What is a DSAR under GDPR?

A Data Subject Access Request (DSAR) is a right under GDPR Article 15 allowing any individual to request a copy of the personal data an organization holds about them.

Organizations must respond within 30 days, provide the data in an accessible format, and include information about processing purposes, retention periods, and third-party recipients. Requests can arrive through any channel, including email, web forms, or verbal communication.

What does GDPR Article 28 require for data processors?

Article 28 requires a written contract, called a Data Processing Agreement (DPA), between the controller and every processor handling personal data. The DPA must specify the processing purpose, data types, duration, and security measures.

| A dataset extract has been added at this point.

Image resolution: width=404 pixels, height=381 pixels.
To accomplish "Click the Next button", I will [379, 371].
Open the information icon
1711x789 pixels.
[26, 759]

Processors can only engage sub-processors with prior written authorization from the controller. The processor must assist with DSARs, breach notification, and data deletion, and submit to audits by the controller.

What is the OWASP Top 10 Privacy Risks?

The OWASP Top 10 Privacy Risks is an industry framework that identifies the ten most common ways organizations mishandle personal data.

It covers web application vulnerabilities that leak PII, operator-sided data leakage, insufficient breach response, bundled consent, non-transparent policies, failed data deletion, poor data quality, missing session expiration, blocked data subject access, and excessive data collection. The framework helps organizations assess and mitigate privacy risks beyond regulatory compliance.

How does the OWASP Privacy Risks list relate to GDPR?

The OWASP Top 10 Privacy Risks overlaps significantly with GDPR requirements. For example, OWASP P3 (Insufficient Data Breach Response) maps to GDPR Article 33 breach notification, P4 (Consent on Everything) maps to Article 7 consent requirements, P6 (Insufficient Deletion) maps to Article 17 right to erasure, and P9 (Inability to Access Data) maps to Article 15 data subject access rights.

Training on both frameworks gives teams a complete picture of privacy obligations.

What does the EU AI Act require for workforce training?

Article 4 of the EU AI Act mandates that every employee who interacts with AI systems must have sufficient AI literacy. The requirement became enforceable on February 2, 2025, and applies regardless of role or department. Organizations must ensure staff understand how AI generates outputs, its limitations including hallucinations, and the data privacy implications of using AI tools.

Articles 14 and 26 add competency requirements for human oversight of high-risk AI systems, and Article 50 requires transparency disclosure for AI chatbots and AI-generated content. Failure to train staff on these requirements creates direct exposure to enforcement actions.

How do GDPR and the EU AI Act interact?

The two frameworks are independent but overlapping. When an AI system processes personal data, both apply simultaneously. GDPR Article 22 grants individuals the right not to be subject to automated decisions with legal effects, and that right attaches regardless of how the EU AI Act classifies the system.

For high-risk AI systems processing personal data, organizations may need both a GDPR Data Protection Impact Assessment (DPIA) under Article 35 and a Fundamental Rights Impact Assessment (FRIA) under Article 27 of the EU AI Act. One does not replace the other.

What are the three penalty tiers under the EU AI Act?

Tier 1 covers Article 5 prohibited AI practices and reaches 35 million euros or 7% of global annual turnover, whichever is higher. Tier 2 covers high-risk AI obligations and GPAI provider obligations and reaches 15 million euros or 3%. Tier 3 covers supplying incorrect, incomplete, or misleading information to authorities and reaches 7.5 million euros or 1.5%.

Beyond fines, national market surveillance authorities can suspend non-compliant systems, require market withdrawal, publicly disclose violations, and mandate corrective measures. Individual employees can face personal liability for knowingly enabling non-compliance or obstructing investigations.